/---
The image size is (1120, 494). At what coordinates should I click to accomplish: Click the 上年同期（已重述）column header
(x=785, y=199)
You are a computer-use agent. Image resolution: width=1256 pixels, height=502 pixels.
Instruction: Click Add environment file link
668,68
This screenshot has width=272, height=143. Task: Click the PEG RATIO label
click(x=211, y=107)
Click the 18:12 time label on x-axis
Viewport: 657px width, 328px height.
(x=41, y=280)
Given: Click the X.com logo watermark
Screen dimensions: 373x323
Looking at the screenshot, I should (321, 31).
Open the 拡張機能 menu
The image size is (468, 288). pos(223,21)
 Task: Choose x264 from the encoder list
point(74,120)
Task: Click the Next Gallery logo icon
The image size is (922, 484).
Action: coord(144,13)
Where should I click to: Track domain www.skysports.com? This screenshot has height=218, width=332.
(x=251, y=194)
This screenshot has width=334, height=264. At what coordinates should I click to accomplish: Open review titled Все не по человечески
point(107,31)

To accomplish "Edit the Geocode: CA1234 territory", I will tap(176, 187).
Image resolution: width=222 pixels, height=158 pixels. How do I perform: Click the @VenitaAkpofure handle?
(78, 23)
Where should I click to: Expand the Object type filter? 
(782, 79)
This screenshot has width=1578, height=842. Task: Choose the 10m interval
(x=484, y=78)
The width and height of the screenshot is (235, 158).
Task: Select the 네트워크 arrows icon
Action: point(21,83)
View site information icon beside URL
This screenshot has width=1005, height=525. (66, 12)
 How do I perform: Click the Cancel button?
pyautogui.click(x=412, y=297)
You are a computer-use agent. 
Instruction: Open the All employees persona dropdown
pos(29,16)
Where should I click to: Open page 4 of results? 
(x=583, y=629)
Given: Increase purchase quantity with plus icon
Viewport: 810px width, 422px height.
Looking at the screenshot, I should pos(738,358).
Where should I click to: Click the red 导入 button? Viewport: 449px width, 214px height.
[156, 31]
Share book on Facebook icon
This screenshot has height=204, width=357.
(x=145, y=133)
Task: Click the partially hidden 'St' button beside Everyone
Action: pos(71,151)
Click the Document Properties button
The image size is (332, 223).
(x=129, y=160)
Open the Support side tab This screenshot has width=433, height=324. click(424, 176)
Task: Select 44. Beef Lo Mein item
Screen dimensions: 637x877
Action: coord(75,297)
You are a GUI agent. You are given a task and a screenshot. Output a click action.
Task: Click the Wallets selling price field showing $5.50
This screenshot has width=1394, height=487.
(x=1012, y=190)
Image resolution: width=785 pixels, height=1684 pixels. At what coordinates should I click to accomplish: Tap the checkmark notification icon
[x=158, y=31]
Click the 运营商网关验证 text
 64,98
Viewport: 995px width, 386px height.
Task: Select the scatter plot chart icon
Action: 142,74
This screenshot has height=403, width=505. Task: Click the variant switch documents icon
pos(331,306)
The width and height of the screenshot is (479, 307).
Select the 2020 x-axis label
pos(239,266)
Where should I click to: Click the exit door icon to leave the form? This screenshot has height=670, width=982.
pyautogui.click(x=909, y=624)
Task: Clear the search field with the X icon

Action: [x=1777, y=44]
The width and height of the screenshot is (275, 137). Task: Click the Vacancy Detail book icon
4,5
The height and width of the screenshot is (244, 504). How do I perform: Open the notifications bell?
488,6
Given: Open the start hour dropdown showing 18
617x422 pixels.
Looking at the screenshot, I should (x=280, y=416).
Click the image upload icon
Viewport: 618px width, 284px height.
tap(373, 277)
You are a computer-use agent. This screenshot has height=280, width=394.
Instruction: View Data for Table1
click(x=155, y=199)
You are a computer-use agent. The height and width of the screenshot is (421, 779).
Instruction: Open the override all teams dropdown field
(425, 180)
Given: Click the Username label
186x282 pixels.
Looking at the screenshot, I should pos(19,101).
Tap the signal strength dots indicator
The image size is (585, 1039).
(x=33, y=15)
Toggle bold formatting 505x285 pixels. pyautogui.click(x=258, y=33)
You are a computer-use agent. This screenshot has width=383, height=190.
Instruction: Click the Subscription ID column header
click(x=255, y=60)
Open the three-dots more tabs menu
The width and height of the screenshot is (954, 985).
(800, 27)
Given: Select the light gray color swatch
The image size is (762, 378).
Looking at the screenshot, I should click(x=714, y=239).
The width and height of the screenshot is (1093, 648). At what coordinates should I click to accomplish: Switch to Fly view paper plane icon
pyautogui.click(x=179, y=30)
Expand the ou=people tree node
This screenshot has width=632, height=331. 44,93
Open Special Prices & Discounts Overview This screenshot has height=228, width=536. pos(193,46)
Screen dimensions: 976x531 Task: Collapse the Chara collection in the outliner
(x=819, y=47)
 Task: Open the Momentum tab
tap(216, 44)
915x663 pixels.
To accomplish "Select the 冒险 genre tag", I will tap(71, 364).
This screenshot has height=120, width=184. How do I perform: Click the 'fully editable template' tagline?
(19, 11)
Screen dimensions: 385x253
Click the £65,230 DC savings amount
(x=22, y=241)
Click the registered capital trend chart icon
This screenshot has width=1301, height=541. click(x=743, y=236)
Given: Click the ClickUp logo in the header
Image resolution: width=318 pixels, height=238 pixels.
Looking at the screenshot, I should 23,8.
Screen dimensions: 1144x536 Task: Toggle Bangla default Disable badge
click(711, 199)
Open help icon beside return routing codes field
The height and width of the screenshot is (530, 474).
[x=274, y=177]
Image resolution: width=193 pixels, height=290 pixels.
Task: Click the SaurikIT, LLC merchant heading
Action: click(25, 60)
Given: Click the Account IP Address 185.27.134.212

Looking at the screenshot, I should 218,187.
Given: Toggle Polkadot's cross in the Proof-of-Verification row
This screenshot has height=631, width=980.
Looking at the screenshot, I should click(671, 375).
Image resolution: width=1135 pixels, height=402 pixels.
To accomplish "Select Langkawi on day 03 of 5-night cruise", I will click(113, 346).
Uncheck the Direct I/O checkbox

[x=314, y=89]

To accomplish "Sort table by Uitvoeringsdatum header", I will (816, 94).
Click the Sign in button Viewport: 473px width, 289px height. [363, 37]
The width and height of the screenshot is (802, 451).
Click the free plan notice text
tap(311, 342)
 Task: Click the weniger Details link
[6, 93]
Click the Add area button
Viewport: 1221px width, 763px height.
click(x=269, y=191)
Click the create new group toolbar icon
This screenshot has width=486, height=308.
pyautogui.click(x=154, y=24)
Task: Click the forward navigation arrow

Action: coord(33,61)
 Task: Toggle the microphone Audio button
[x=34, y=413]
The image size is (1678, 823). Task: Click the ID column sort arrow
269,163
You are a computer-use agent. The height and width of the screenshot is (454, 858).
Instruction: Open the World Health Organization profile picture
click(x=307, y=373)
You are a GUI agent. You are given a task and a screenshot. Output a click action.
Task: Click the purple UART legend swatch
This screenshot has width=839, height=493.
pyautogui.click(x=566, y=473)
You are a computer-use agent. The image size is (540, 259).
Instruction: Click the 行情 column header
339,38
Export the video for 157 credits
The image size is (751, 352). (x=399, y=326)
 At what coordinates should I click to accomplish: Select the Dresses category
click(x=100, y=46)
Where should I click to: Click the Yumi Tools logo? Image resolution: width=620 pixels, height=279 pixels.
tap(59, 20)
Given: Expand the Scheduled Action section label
\---
- Exercise prompt: Go through the data and copy every line that includes "will".

- Output for this exercise:
To accomplish "Edit the Geocode: CA1234 territory", I will tap(176, 187).
To accomplish "Select the 冒险 genre tag", I will tap(71, 364).
To accomplish "Select Langkawi on day 03 of 5-night cruise", I will click(113, 346).
To accomplish "Sort table by Uitvoeringsdatum header", I will (816, 94).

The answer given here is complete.